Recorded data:
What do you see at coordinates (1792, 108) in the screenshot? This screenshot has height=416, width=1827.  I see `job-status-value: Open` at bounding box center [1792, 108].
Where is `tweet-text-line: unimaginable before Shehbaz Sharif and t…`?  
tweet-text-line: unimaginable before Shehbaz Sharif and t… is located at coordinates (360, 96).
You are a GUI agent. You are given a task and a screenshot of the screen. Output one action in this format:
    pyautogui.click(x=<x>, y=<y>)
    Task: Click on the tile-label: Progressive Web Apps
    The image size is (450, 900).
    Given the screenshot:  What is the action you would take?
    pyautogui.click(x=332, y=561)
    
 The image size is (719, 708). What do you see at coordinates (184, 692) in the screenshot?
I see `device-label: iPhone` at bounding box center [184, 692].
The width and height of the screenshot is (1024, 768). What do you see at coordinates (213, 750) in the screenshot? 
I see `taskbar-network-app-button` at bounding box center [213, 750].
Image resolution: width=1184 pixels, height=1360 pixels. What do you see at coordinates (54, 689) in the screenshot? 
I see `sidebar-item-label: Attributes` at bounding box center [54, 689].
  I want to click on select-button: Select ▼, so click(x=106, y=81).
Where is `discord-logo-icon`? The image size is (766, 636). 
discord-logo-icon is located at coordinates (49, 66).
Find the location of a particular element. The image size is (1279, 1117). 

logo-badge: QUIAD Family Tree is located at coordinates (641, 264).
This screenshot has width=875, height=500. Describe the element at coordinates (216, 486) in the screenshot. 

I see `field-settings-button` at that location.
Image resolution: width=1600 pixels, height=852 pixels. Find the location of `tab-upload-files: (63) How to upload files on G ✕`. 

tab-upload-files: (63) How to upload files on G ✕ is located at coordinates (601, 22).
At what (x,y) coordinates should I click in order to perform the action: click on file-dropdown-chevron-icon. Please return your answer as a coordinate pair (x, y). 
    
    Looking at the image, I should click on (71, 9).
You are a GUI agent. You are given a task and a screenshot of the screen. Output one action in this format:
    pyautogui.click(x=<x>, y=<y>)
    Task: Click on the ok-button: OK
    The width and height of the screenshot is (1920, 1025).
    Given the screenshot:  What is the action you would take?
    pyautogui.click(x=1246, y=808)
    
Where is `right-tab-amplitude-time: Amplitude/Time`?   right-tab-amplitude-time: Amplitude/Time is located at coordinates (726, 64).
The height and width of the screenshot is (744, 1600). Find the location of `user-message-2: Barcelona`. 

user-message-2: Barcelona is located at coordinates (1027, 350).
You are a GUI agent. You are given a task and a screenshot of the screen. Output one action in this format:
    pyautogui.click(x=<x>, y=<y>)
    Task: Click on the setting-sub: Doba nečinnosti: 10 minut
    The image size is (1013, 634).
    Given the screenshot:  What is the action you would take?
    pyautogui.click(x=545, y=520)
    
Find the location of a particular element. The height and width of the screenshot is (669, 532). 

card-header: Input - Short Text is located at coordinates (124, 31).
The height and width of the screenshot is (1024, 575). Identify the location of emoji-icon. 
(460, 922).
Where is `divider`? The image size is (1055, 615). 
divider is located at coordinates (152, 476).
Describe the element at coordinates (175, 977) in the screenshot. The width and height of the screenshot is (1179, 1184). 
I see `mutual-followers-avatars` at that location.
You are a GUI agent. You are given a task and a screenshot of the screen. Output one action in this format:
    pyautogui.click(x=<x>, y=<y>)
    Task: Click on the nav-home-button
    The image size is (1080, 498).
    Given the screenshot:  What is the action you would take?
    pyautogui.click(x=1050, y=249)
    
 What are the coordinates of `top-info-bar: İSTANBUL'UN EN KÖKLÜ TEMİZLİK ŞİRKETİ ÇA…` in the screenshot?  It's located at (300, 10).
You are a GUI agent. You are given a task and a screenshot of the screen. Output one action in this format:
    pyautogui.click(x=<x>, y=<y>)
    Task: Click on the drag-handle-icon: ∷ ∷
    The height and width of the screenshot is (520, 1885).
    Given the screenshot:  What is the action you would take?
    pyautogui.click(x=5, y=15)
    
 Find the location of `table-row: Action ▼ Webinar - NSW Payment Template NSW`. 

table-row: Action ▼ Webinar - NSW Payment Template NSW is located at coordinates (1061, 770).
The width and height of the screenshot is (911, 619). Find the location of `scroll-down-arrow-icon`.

TASK DIRECTIONS: Reproduce all of the records, switching every occurrence of "GUI agent" to "interface agent" and leaving everything else unchanged.

RESULT FOR THIS TASK:
What do you see at coordinates (1792, 108) in the screenshot? This screenshot has height=416, width=1827.  I see `job-status-value: Open` at bounding box center [1792, 108].
Where is `tweet-text-line: unimaginable before Shehbaz Sharif and t…`?  
tweet-text-line: unimaginable before Shehbaz Sharif and t… is located at coordinates (360, 96).
You are a interface agent. You are given a task and a screenshot of the screen. Output one action in this format:
    pyautogui.click(x=<x>, y=<y>)
    Task: Click on the tile-label: Progressive Web Apps
    The image size is (450, 900).
    Given the screenshot:  What is the action you would take?
    pyautogui.click(x=332, y=561)
    
 The image size is (719, 708). What do you see at coordinates (184, 692) in the screenshot?
I see `device-label: iPhone` at bounding box center [184, 692].
The width and height of the screenshot is (1024, 768). What do you see at coordinates (213, 750) in the screenshot? 
I see `taskbar-network-app-button` at bounding box center [213, 750].
Image resolution: width=1184 pixels, height=1360 pixels. What do you see at coordinates (54, 689) in the screenshot? 
I see `sidebar-item-label: Attributes` at bounding box center [54, 689].
  I want to click on select-button: Select ▼, so click(x=106, y=81).
Where is `discord-logo-icon`? The image size is (766, 636). 
discord-logo-icon is located at coordinates (49, 66).
Find the location of a particular element. The image size is (1279, 1117). 

logo-badge: QUIAD Family Tree is located at coordinates (641, 264).
This screenshot has width=875, height=500. Describe the element at coordinates (216, 486) in the screenshot. 

I see `field-settings-button` at that location.
Image resolution: width=1600 pixels, height=852 pixels. Find the location of `tab-upload-files: (63) How to upload files on G ✕`. 

tab-upload-files: (63) How to upload files on G ✕ is located at coordinates (601, 22).
At what (x,y) coordinates should I click in order to perform the action: click on file-dropdown-chevron-icon. Please return your answer as a coordinate pair (x, y). 
    
    Looking at the image, I should click on (71, 9).
You are a interface agent. You are given a task and a screenshot of the screen. Output one action in this format:
    pyautogui.click(x=<x>, y=<y>)
    Task: Click on the ok-button: OK
    The width and height of the screenshot is (1920, 1025).
    Given the screenshot:  What is the action you would take?
    pyautogui.click(x=1246, y=808)
    
Where is `right-tab-amplitude-time: Amplitude/Time`?   right-tab-amplitude-time: Amplitude/Time is located at coordinates (726, 64).
The height and width of the screenshot is (744, 1600). Find the location of `user-message-2: Barcelona`. 

user-message-2: Barcelona is located at coordinates (1027, 350).
You are a interface agent. You are given a task and a screenshot of the screen. Output one action in this format:
    pyautogui.click(x=<x>, y=<y>)
    Task: Click on the setting-sub: Doba nečinnosti: 10 minut
    The image size is (1013, 634).
    Given the screenshot:  What is the action you would take?
    pyautogui.click(x=545, y=520)
    
Find the location of a particular element. The height and width of the screenshot is (669, 532). 

card-header: Input - Short Text is located at coordinates (124, 31).
The height and width of the screenshot is (1024, 575). Identify the location of emoji-icon. 
(460, 922).
Where is `divider`? The image size is (1055, 615). 
divider is located at coordinates (152, 476).
Describe the element at coordinates (175, 977) in the screenshot. The width and height of the screenshot is (1179, 1184). 
I see `mutual-followers-avatars` at that location.
You are a interface agent. You are given a task and a screenshot of the screen. Output one action in this format:
    pyautogui.click(x=<x>, y=<y>)
    Task: Click on the nav-home-button
    The image size is (1080, 498).
    Given the screenshot:  What is the action you would take?
    pyautogui.click(x=1050, y=249)
    
 What are the coordinates of `top-info-bar: İSTANBUL'UN EN KÖKLÜ TEMİZLİK ŞİRKETİ ÇA…` in the screenshot?  It's located at (300, 10).
You are a interface agent. You are given a task and a screenshot of the screen. Output one action in this format:
    pyautogui.click(x=<x>, y=<y>)
    Task: Click on the drag-handle-icon: ∷ ∷
    The height and width of the screenshot is (520, 1885).
    Given the screenshot:  What is the action you would take?
    pyautogui.click(x=5, y=15)
    
 Find the location of `table-row: Action ▼ Webinar - NSW Payment Template NSW`. 

table-row: Action ▼ Webinar - NSW Payment Template NSW is located at coordinates (1061, 770).
The width and height of the screenshot is (911, 619). Find the location of `scroll-down-arrow-icon`.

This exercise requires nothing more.